Why Programming should be Included in Egypt’s Primary School Curricula

Programming in Egypt Schools

The ‘Three Rs’ (Reading, Writing and Arithmetic) are no longer enough to ensure that our children will be literate. We need to add a ‘fourth R’ to primary school curricula – programming, an essential component of literacy in the 21st century.  Regardless of their chosen future employment, programming skills will help children to function in the technology-focused world they will be living in as adults.

Information and Communication Technology (ICT) is currently included – at least in theory – in Egyptian school curricula, but the focus is on teaching students how to use computers, applications, and programs. Programming would teach children how computers are built and how they work. It would give them the skills to design and create programs and applications and to shape the behavior of operating systems, applications, websites, etc. There is a vital difference between passively using technology and actually understanding and controlling it – and the tool that will make this happen is programming. The example of 12-year old Jordan Casey, who developed a game that trended in the Apple iTunes store, proves that programming can be taught really early in Egyptian schools.

The obvious argument for teaching software development in schools is economics and employability. Acquiring the skills needed to create, design and adapt technology to meet future requirements will help to overcome the “skills gap” that exists between the growing number of technology jobs available and the people qualified to fill them. Yet programming is not only important for jobs that require using code directly; software developers, web designers, robotics engineers, computer scientists and the like.

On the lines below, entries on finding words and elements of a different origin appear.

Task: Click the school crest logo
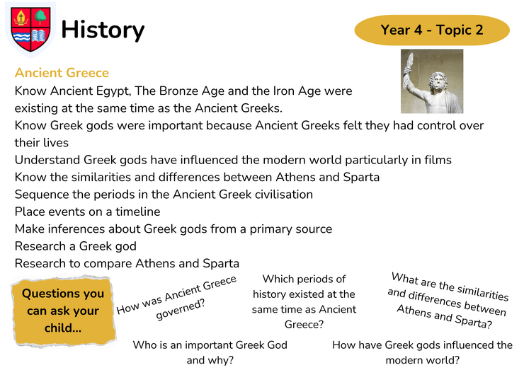click(30, 30)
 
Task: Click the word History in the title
click(103, 30)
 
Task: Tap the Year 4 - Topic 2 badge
click(432, 30)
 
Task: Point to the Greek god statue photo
click(432, 81)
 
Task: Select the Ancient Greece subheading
click(62, 73)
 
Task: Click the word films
click(438, 160)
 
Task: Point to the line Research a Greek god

Knowing the basics of how computers work and communicate prepares children for the technology-focused world that they will inherit. Apart from career preparation, programming helps to develop skills such as logical reasoning, problem solving and creativity, enabling students to evaluate benefits, opportunities, and risks. Just as we teach children biology so that they can understand the world around them, teaching them basic programming skills will enable them to engage with a world increasingly dominated by computer technology.

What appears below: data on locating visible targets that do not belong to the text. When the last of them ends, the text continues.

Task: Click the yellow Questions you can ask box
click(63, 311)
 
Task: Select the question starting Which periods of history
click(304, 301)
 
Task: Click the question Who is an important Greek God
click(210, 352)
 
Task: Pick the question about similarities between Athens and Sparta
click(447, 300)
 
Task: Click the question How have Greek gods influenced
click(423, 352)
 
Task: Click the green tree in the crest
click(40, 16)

Almost all aspects of our daily lives today (communications, social media, shopping, banking, education …) involve computing, and this reliance on technology will only increase. Basic programming skills enhance the value and capability of employees in many different fields and are an asset that makes for smarter and more effective trade, manufacturing, business – and even farming. That’s why programming is a crucial foundational skill that we should start teaching to young children in primary school.

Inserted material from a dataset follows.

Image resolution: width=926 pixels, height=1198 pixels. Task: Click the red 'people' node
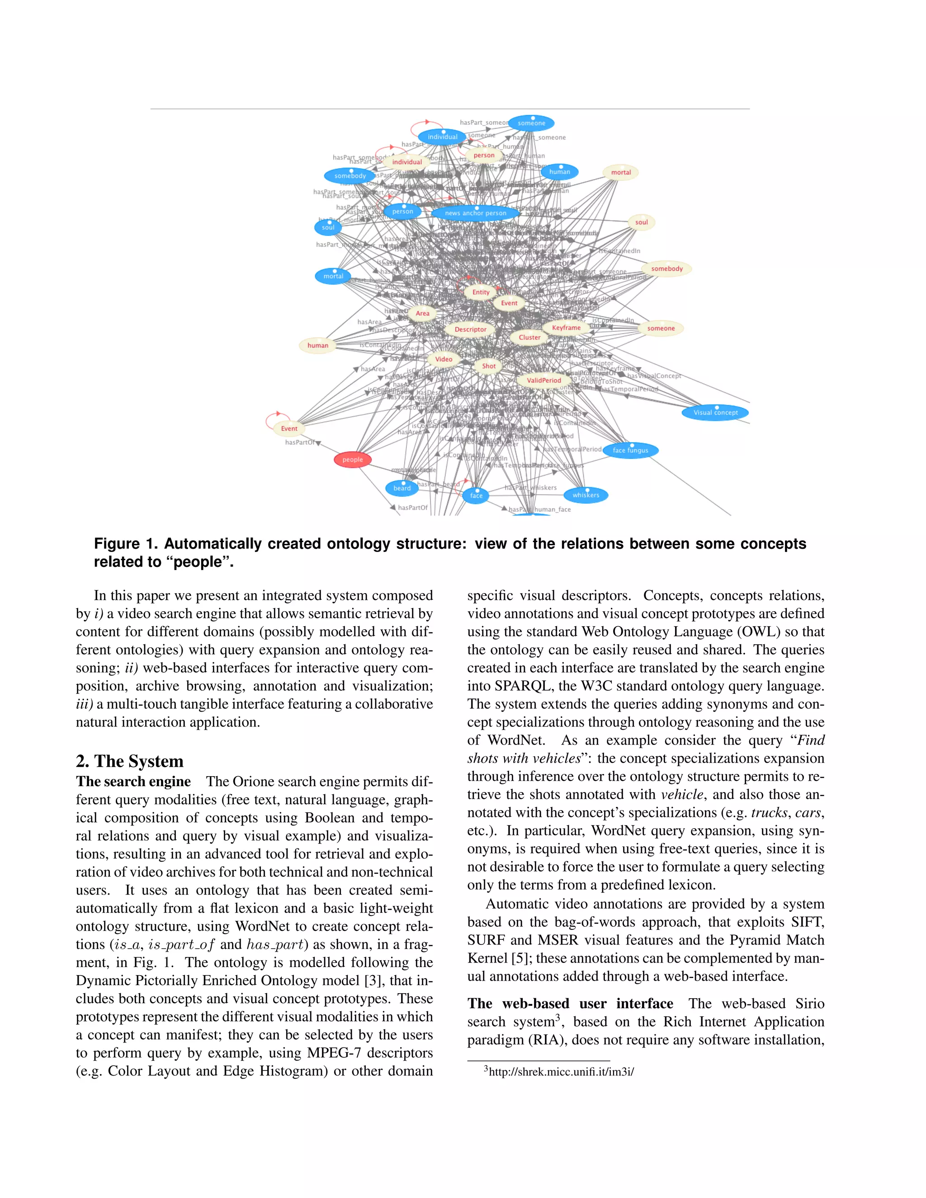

Recent research indicates that young brains formulate ‘procedural memory’ (memories that are embedded in the psyche and that can be recalled naturally, without effort) better than older brains. This explains why younger children learn new languages easily, why most accomplished musicians start learning to play an instrument when they are very young (when procedural memory is most sensitive), etc. This same neural mechanism also makes young children in primary school highly receptive to computer languages.

In short, ‘digital literacy’ benefits everyone in our rapidly changing world; it profoundly affects not only future careers but also our country’s prosperity.